Was folgte war die Sublimierung ekstatischer Bandverehrung, als um halb elf die niederländischen Hooligan-Rocker DISCIPLINE zum Pogo luden. Und wer nicht spätestens beim TWISTED SISTER-Cover „We’re Not Gonna Take It“, das in Sachen Sangesunterstützung und Fäusterecken selbst PÖBEL & GESOCKS in den Schatten stellte, eine Gänsehaut bekam, der musste entweder volltrunken oder längst tot sein! Punkten konnten die Mannen um den wandelnden haarfreien Kleiderschrank Joost De Graaf auch mit Oi-Punk-Smashern des Kalibers „Downfall of the Working Man“, „Rejects of Society“ oder „Saints & Sinners“. Eine schlichtweg grandiose Vorstellung. 

Der rege Bierbechertiefflug hatte den Raum vor der Bühne in den Stunden zuvor kontinuierlich mit Flüssigkeit benetzt. Beim konstant gesitteten wie stets rücksichtsvollen Körpereinsatz waren deshalb diverse slapstickhafte Stürze zu vermelden. Die nahmen, auch bedingt durch die sportsmännische Biervernichtung, noch zu, als die LOKALMATADORE (Oder wie Sänger Fisch es ausdrückte: „Die Klaus Lage Band aus Mühlheim/Ruhr“) kurz vor Mitternacht den Rausschmeißer gaben. Vom Mob war etwa die Hälfte übrig geblieben. Doch gab dieser „Rest“ zum Abschluss eines erinnerungswürdigen Festivals – abgerundet durch eine Wiederholung des Evergreens „Pöbel & Gesocks“ mit Gastsänger Willi Wucher – noch einmal alles. 

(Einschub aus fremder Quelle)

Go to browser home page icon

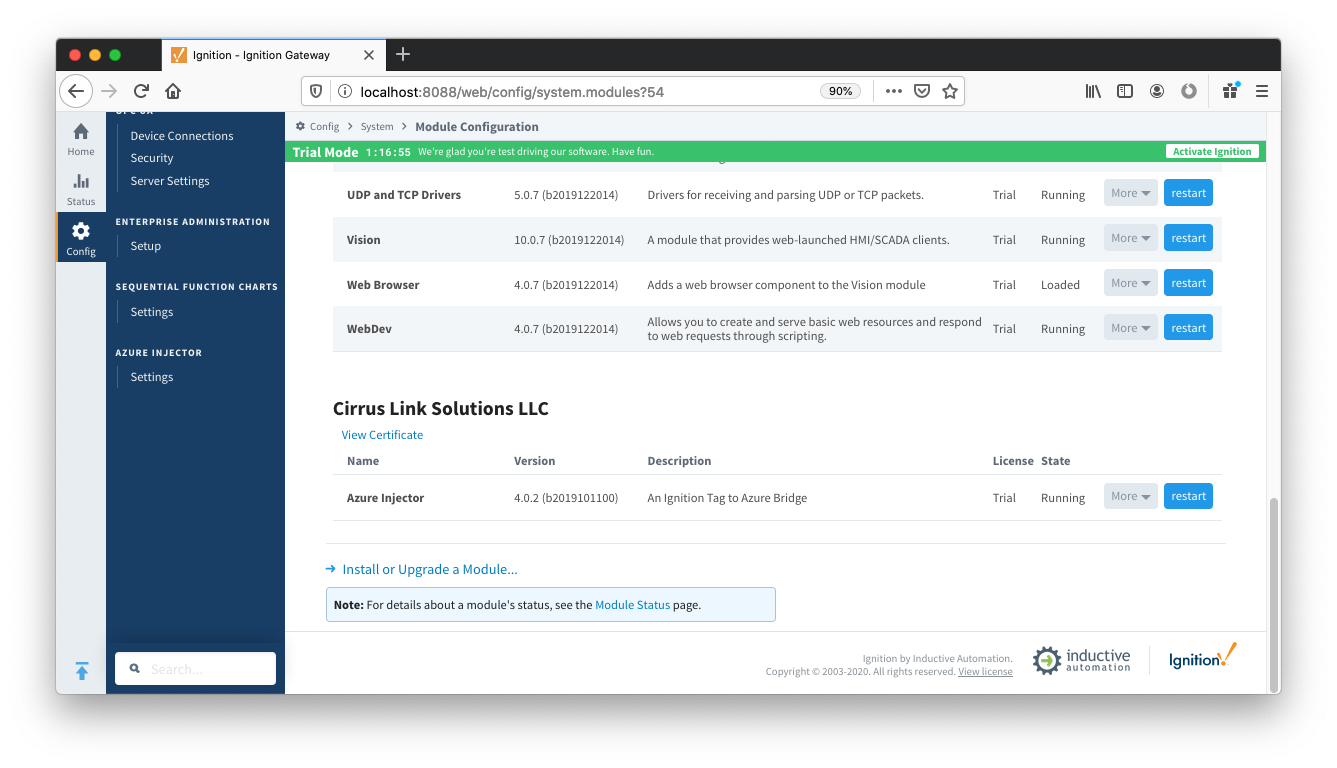pyautogui.click(x=173, y=91)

Die urig-charmanten Punk-Proleten hatten die Meute mit den bewährten Themenkomplexen „Fußball, Ficken, Alkohol“ unverzüglich auf ihrer Seite. Und auch die weiblichen Fans sangen Hits wie „Fotze“, „Barbara“, „König Alkohol“, „El Lokalmatador“, „Dicke Titten“, das eingedeutschte COCK SPARRER-Cover „Anne Wand“ oder „Ich lass dir den Kochtopf, lass du mir mein Bier“ ausschweifend mit. Ob die LOKALMATADORE nun Headliner oder Nachtrag waren, spielte keine Rolle. Ihr Auftritt war, wie eigentlich der gesamte Abend, ein rauschendes Fest. Und nicht oft genug ist zu betonen, dass es bei allem Alkoholismus und dem Zusammentreffen verschiedener Subkulturen durchweg friedlich blieb. Aber das war bei der Überschrift „United Voices“ ja eigentlich auch nicht anders zu erwarten!